## Excerpted data
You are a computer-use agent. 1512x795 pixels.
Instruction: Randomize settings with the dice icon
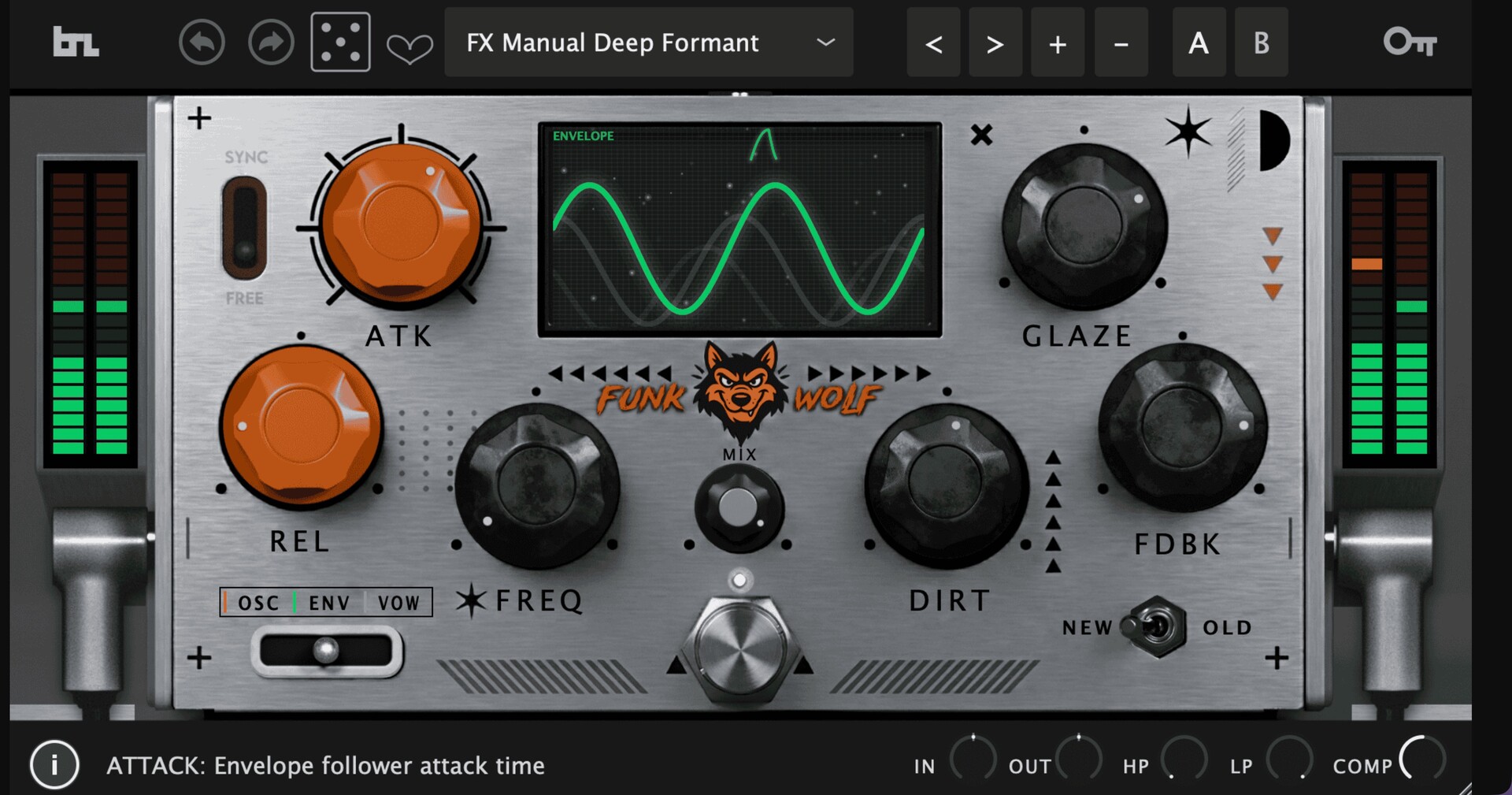click(340, 43)

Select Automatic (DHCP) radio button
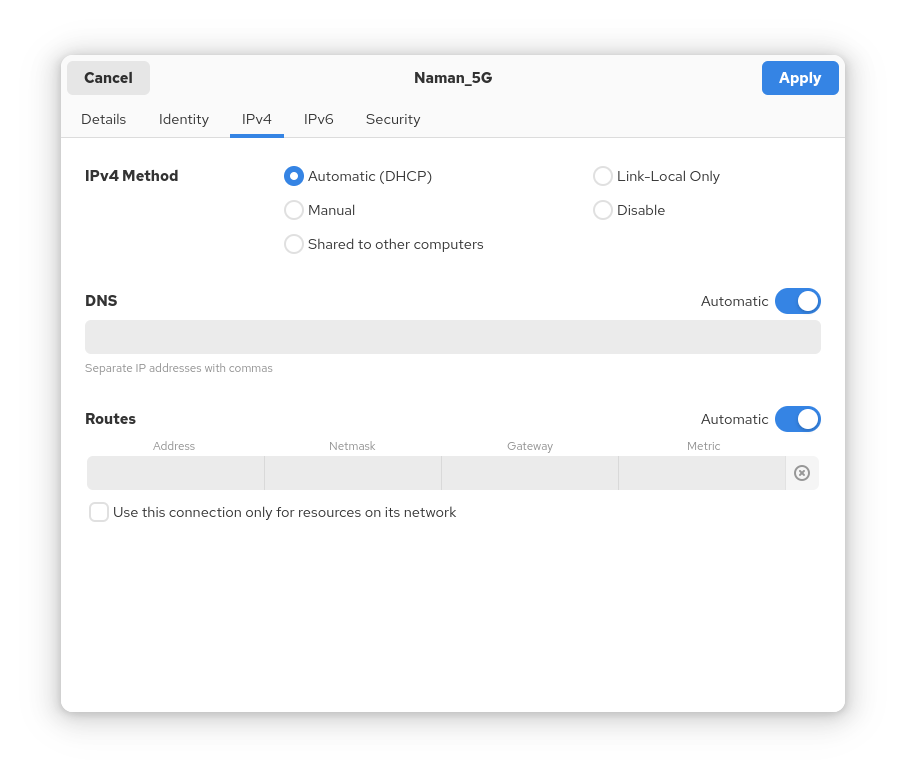point(294,176)

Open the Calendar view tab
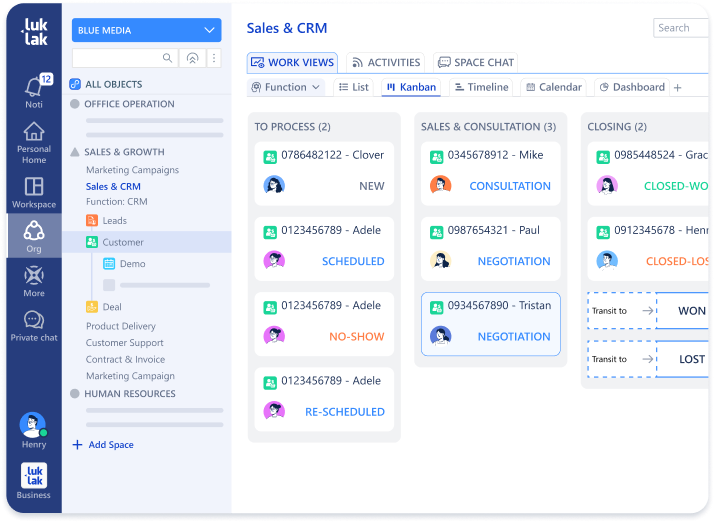(552, 87)
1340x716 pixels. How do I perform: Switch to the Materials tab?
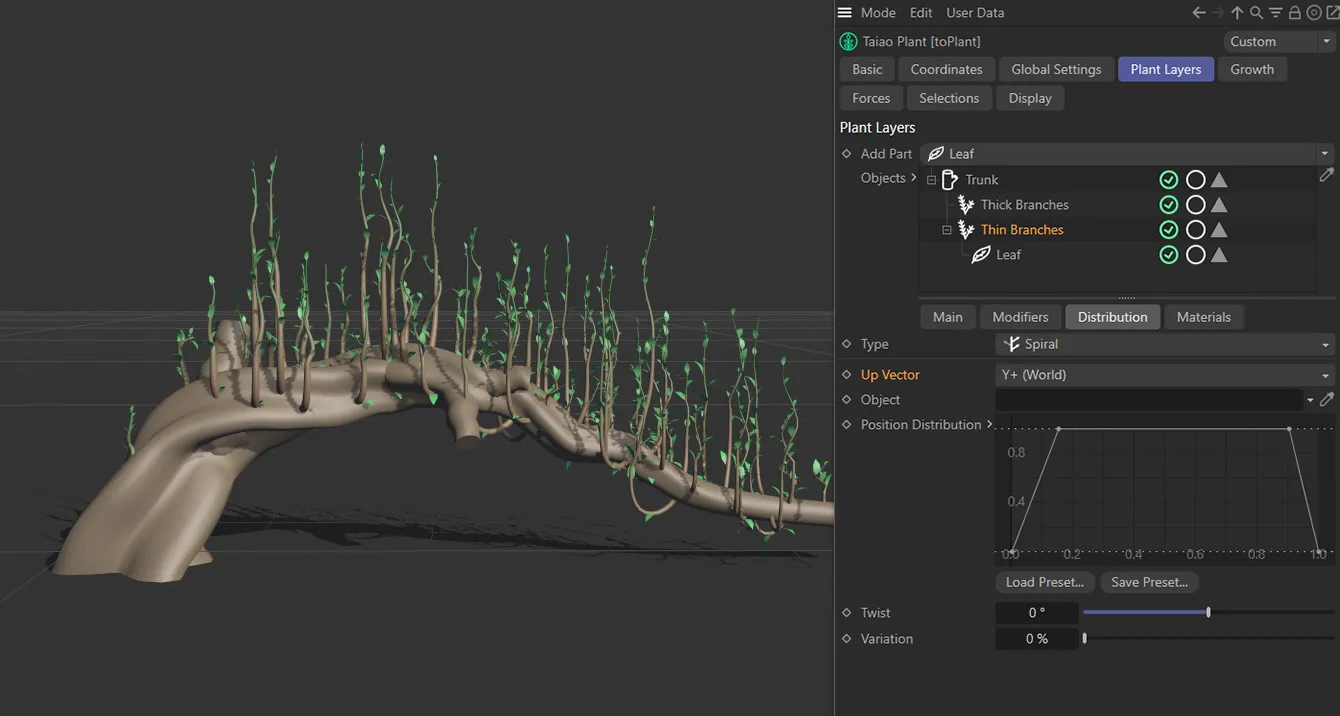[x=1203, y=316]
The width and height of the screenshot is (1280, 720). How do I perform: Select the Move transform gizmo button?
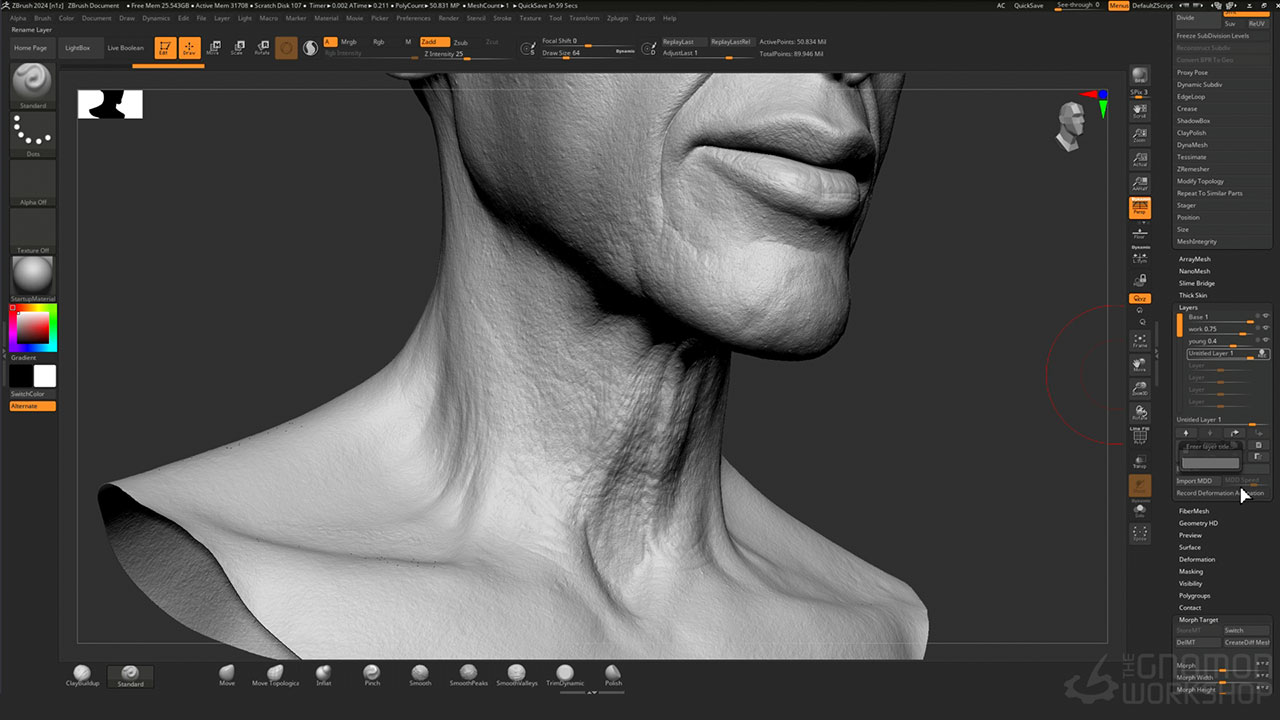pos(213,47)
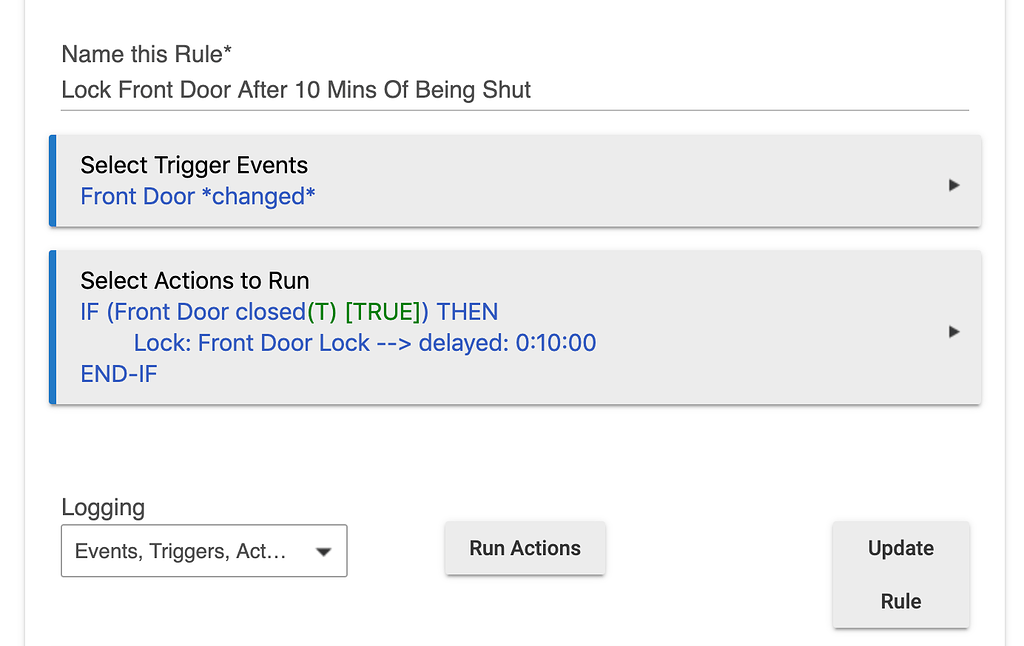Click the Select Trigger Events heading
The height and width of the screenshot is (646, 1024).
click(x=194, y=165)
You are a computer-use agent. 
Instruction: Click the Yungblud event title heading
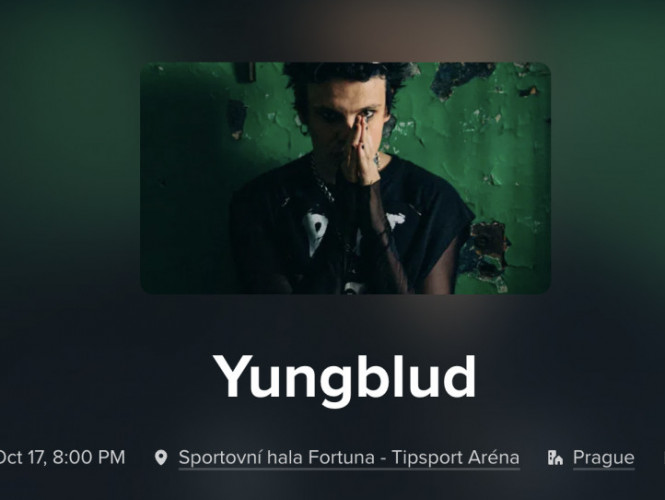click(344, 378)
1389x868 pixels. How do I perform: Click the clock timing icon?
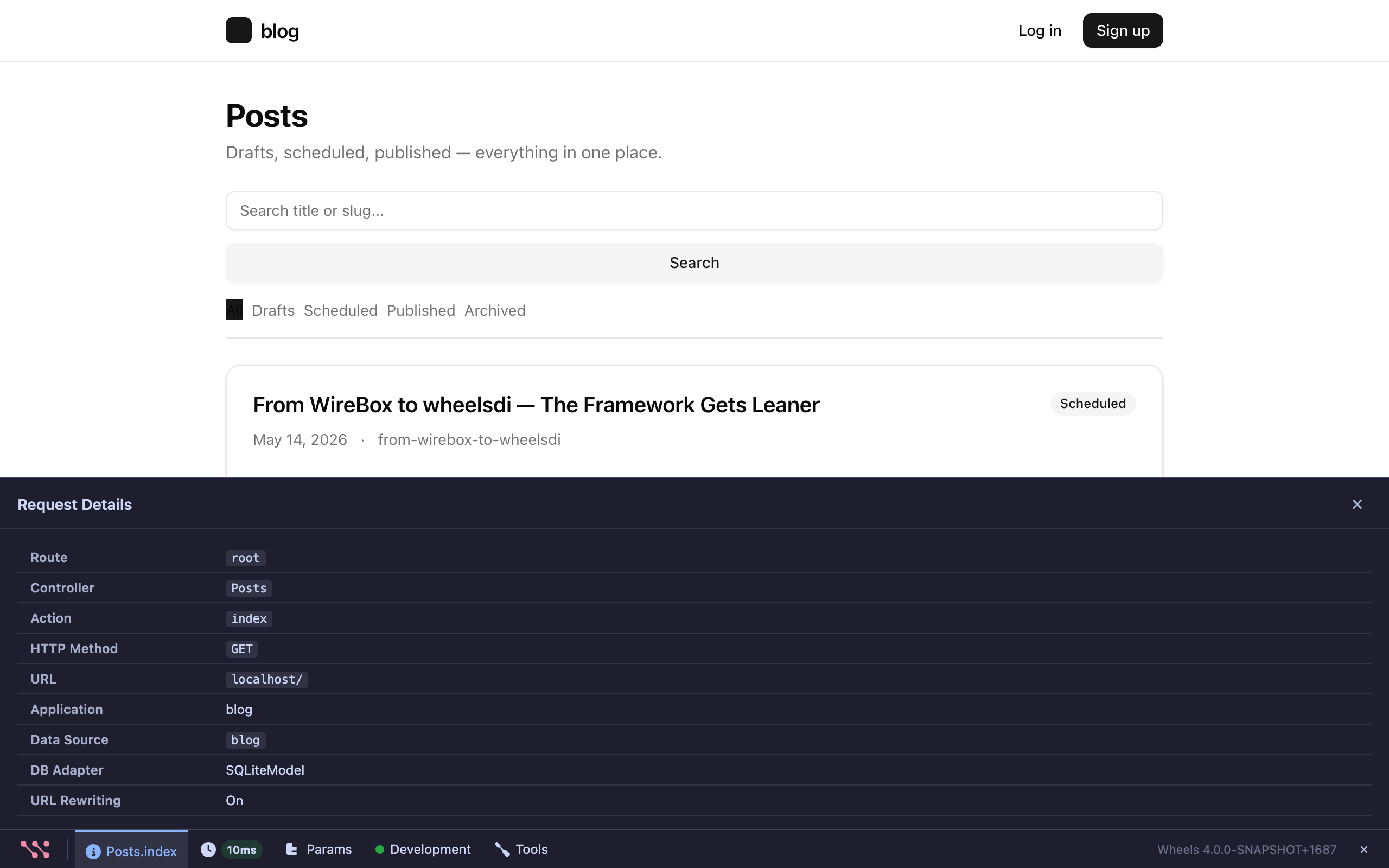pyautogui.click(x=208, y=849)
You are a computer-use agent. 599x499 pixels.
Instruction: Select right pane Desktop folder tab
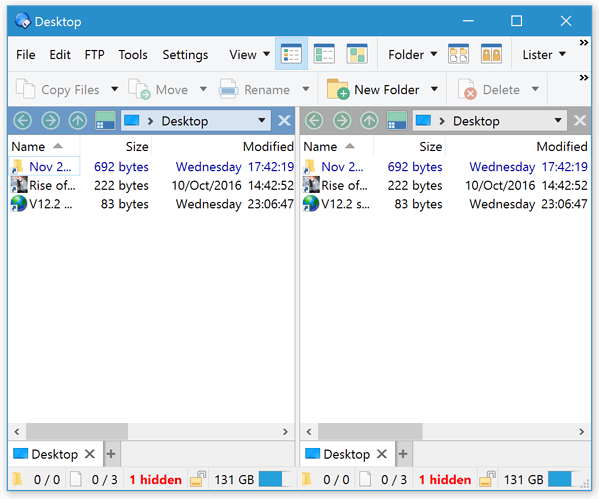pos(346,454)
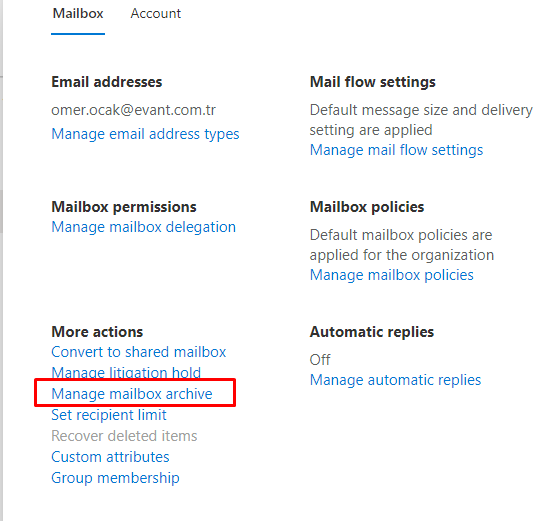Open Set recipient limit
Image resolution: width=545 pixels, height=521 pixels.
[109, 415]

## Your goal
What belongs in the answer is each line from the listing above that contains "computer".

## Written solution
You are a computer-use agent. 1512x795 pixels.
You are a computer-use agent. 
You are a computer-use agent. 599x499 pixels.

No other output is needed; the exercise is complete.